EXERCISE>
Nothing outside the stretch is wanted. Repeat exactly the lines of the listing below from the one that contains "You are a computer-use agent." through the one that contains "This screenshot has width=504, height=703.", both ends included.

*** Opening of DATASET RECORDS ***

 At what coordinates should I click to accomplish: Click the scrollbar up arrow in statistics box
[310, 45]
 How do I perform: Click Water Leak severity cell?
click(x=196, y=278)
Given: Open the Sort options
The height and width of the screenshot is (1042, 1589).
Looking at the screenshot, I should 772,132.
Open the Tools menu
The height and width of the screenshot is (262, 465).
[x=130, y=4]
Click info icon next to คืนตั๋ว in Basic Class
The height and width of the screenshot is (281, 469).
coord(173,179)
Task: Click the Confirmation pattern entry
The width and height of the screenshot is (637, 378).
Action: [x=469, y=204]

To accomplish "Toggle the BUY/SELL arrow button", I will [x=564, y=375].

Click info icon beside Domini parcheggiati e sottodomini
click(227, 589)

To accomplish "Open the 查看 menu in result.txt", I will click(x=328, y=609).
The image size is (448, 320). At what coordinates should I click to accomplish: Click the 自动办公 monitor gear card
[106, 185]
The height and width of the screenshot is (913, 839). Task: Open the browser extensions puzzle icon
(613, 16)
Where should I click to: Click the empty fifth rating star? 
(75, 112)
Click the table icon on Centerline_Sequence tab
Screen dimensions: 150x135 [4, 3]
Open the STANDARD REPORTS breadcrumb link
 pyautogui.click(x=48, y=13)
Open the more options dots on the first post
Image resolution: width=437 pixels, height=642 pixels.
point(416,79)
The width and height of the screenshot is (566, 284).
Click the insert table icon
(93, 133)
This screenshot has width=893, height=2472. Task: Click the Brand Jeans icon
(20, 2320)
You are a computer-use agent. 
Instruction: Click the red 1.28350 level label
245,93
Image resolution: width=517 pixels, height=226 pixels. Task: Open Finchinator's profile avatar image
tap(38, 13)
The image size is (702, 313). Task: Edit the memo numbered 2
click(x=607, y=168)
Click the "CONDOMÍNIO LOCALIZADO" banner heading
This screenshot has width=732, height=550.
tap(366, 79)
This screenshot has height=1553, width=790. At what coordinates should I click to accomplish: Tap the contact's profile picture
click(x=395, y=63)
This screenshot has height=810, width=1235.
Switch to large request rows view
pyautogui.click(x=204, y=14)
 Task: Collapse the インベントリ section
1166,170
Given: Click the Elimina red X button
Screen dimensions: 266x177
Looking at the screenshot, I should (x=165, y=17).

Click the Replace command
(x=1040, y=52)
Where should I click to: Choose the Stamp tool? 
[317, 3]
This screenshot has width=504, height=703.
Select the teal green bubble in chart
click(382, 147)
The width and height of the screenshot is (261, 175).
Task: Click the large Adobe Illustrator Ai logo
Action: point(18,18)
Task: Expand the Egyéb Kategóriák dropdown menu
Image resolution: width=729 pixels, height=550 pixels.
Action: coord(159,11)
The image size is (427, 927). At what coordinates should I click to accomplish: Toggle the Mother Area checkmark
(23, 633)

*** Close of DATASET RECORDS ***

ANSWER TO THE PROBLEM>
You are a computer-use agent. 
Instruction: Click the red 1.28350 level label
245,93
Image resolution: width=517 pixels, height=226 pixels. Task: Open Finchinator's profile avatar image
tap(38, 13)
The image size is (702, 313). Task: Edit the memo numbered 2
click(x=607, y=168)
Click the "CONDOMÍNIO LOCALIZADO" banner heading
This screenshot has width=732, height=550.
tap(366, 79)
This screenshot has height=1553, width=790. At what coordinates should I click to accomplish: Tap the contact's profile picture
click(x=395, y=63)
This screenshot has height=810, width=1235.
Switch to large request rows view
pyautogui.click(x=204, y=14)
 Task: Collapse the インベントリ section
1166,170
Given: Click the Elimina red X button
Screen dimensions: 266x177
Looking at the screenshot, I should (x=165, y=17).

Click the Replace command
(x=1040, y=52)
Where should I click to: Choose the Stamp tool? 
[317, 3]
This screenshot has width=504, height=703.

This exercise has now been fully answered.